#### Data records ####
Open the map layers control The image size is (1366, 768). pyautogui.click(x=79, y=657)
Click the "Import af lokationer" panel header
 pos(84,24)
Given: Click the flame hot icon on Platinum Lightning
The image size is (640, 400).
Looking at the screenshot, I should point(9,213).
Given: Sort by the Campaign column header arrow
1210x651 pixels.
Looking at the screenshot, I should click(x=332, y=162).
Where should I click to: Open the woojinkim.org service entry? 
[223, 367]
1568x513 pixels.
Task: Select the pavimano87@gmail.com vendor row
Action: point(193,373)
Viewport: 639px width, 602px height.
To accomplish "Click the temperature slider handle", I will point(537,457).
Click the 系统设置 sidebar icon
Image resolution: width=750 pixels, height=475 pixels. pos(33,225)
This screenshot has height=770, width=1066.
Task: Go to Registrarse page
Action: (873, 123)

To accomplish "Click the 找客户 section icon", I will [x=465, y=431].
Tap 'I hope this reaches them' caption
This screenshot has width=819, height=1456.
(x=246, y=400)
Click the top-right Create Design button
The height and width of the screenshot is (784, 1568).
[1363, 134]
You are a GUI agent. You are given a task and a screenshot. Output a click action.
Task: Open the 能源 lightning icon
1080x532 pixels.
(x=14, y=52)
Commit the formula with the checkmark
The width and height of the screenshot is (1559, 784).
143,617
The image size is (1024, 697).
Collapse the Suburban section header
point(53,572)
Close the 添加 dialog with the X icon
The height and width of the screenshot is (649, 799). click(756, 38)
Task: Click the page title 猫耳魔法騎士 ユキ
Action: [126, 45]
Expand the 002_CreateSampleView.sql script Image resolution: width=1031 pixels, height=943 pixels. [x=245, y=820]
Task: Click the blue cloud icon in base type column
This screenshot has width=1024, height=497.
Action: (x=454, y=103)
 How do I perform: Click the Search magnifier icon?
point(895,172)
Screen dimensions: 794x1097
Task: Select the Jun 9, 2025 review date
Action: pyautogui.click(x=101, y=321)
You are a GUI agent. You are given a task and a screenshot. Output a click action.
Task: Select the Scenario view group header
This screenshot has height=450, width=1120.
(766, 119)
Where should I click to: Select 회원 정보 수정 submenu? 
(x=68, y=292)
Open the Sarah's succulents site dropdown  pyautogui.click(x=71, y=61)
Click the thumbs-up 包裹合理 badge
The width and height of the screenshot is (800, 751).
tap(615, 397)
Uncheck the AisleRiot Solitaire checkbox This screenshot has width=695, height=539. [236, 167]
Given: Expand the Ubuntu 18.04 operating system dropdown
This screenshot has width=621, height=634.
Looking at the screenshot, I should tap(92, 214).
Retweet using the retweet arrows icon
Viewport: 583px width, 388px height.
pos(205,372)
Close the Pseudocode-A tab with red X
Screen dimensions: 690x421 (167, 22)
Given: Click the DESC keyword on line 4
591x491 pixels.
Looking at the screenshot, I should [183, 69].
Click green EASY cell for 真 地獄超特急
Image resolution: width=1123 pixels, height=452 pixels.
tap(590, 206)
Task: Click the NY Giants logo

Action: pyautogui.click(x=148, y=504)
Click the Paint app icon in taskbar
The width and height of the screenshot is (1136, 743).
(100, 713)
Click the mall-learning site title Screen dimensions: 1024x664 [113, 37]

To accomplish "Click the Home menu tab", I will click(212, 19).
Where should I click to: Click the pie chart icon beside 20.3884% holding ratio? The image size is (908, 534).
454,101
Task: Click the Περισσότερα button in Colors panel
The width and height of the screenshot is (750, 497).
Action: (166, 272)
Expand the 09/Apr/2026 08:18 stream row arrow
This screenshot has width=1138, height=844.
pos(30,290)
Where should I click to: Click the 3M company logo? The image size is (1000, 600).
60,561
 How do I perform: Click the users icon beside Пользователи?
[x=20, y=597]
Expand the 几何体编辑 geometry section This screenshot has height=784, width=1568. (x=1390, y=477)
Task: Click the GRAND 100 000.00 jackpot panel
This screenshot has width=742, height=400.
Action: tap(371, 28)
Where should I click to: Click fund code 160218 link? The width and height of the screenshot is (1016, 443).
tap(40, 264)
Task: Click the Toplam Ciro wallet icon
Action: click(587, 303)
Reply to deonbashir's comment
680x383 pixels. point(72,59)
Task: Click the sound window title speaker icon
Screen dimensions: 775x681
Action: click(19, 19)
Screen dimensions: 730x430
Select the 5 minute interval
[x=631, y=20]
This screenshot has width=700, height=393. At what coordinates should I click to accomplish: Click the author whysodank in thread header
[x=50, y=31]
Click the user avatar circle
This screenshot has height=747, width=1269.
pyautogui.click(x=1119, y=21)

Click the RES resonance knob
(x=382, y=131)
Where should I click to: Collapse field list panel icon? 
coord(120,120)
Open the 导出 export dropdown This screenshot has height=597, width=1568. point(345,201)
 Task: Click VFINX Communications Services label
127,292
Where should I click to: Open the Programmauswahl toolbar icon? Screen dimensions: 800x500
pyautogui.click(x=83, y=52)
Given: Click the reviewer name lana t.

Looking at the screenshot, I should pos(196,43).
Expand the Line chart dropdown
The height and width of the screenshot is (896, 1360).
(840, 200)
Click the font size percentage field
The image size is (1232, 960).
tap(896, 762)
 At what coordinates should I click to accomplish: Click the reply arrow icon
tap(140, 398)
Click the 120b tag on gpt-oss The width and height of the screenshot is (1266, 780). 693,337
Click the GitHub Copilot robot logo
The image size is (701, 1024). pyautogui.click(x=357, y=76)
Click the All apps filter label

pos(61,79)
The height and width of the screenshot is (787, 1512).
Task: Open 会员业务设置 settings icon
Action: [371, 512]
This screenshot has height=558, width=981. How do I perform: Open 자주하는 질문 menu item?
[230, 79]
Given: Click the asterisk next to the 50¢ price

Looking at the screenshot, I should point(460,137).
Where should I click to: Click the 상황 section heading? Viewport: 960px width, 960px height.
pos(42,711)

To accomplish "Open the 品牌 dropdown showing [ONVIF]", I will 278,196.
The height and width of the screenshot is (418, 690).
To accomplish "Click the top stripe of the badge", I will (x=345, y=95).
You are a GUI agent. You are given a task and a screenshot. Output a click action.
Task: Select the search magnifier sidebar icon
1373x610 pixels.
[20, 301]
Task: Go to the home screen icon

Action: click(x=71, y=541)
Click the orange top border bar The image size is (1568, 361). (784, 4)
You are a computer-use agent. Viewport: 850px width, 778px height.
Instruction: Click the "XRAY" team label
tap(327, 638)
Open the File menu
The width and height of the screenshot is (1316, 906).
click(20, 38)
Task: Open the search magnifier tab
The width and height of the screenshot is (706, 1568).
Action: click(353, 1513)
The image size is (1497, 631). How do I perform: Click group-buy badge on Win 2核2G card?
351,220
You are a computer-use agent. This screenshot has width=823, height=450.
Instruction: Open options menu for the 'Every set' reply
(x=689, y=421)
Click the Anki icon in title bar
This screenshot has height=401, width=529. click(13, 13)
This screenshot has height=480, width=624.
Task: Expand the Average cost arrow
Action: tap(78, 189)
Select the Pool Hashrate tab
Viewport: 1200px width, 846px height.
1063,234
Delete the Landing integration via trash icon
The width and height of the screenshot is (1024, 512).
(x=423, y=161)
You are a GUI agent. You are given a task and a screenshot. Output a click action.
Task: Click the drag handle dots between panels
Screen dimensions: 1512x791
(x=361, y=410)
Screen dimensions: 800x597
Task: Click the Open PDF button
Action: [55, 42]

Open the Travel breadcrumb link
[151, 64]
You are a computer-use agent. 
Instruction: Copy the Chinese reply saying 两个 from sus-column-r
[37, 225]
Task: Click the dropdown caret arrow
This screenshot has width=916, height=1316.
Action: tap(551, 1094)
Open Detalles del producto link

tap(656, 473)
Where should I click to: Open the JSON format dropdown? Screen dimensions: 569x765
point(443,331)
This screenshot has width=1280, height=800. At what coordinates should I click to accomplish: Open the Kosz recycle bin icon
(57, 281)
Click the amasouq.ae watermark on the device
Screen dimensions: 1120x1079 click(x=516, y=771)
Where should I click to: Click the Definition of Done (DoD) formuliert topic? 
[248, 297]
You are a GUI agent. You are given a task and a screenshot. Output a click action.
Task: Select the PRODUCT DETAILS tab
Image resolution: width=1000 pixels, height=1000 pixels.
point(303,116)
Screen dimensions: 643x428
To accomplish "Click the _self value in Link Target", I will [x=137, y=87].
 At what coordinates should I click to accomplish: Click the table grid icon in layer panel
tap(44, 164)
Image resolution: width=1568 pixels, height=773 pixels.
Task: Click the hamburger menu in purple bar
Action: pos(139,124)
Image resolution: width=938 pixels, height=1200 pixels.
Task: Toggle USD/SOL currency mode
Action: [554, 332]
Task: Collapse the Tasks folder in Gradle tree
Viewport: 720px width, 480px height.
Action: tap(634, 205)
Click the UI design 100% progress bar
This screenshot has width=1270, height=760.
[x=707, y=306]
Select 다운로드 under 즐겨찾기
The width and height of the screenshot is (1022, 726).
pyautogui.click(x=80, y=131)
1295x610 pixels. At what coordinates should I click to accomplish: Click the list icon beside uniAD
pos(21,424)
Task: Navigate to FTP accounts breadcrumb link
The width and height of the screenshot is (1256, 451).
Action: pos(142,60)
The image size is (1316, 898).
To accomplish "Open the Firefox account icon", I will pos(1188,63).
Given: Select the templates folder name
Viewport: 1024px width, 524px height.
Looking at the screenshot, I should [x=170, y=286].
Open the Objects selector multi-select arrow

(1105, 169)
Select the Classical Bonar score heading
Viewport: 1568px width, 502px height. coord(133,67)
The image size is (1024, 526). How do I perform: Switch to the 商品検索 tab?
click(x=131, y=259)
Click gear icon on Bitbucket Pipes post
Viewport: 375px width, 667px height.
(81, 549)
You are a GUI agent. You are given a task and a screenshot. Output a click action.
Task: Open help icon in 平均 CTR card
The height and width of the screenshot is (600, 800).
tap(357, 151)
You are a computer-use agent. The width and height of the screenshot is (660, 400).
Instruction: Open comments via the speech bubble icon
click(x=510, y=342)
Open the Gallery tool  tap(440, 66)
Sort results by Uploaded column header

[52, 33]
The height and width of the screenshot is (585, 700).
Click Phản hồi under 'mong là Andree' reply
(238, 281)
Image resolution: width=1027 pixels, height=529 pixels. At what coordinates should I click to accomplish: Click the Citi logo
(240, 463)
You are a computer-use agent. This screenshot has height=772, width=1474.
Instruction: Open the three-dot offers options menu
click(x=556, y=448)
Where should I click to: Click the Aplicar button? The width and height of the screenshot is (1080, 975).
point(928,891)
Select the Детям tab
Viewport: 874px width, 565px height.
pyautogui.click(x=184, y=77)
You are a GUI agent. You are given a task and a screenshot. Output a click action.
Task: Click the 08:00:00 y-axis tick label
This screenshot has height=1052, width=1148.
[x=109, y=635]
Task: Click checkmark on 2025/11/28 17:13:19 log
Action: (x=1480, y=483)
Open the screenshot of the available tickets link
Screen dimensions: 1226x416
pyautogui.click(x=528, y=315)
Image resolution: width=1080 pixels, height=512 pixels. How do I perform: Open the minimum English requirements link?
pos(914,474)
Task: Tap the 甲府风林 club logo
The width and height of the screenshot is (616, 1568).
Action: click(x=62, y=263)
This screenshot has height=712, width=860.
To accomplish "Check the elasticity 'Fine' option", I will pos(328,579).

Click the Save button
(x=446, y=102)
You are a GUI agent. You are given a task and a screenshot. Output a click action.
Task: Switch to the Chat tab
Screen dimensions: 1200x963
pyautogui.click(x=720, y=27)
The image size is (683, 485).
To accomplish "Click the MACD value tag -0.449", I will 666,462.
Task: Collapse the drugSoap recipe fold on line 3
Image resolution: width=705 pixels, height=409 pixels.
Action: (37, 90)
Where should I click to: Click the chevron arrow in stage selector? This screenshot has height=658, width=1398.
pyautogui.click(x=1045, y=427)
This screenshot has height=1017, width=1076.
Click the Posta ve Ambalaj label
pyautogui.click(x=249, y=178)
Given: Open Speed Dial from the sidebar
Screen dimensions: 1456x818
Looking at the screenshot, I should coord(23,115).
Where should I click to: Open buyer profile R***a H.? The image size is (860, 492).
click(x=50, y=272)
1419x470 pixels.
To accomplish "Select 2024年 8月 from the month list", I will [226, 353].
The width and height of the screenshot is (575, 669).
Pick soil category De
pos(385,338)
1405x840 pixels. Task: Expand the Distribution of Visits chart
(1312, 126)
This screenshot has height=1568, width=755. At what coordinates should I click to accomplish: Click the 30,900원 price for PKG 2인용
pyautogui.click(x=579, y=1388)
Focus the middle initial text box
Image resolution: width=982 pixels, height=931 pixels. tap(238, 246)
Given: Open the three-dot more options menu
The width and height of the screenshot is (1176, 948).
####
Directions for this task: Report each line above that includes the string "site".

Result of the task:
Open the Sarah's succulents site dropdown  pyautogui.click(x=71, y=61)
Click the mall-learning site title Screen dimensions: 1024x664 [113, 37]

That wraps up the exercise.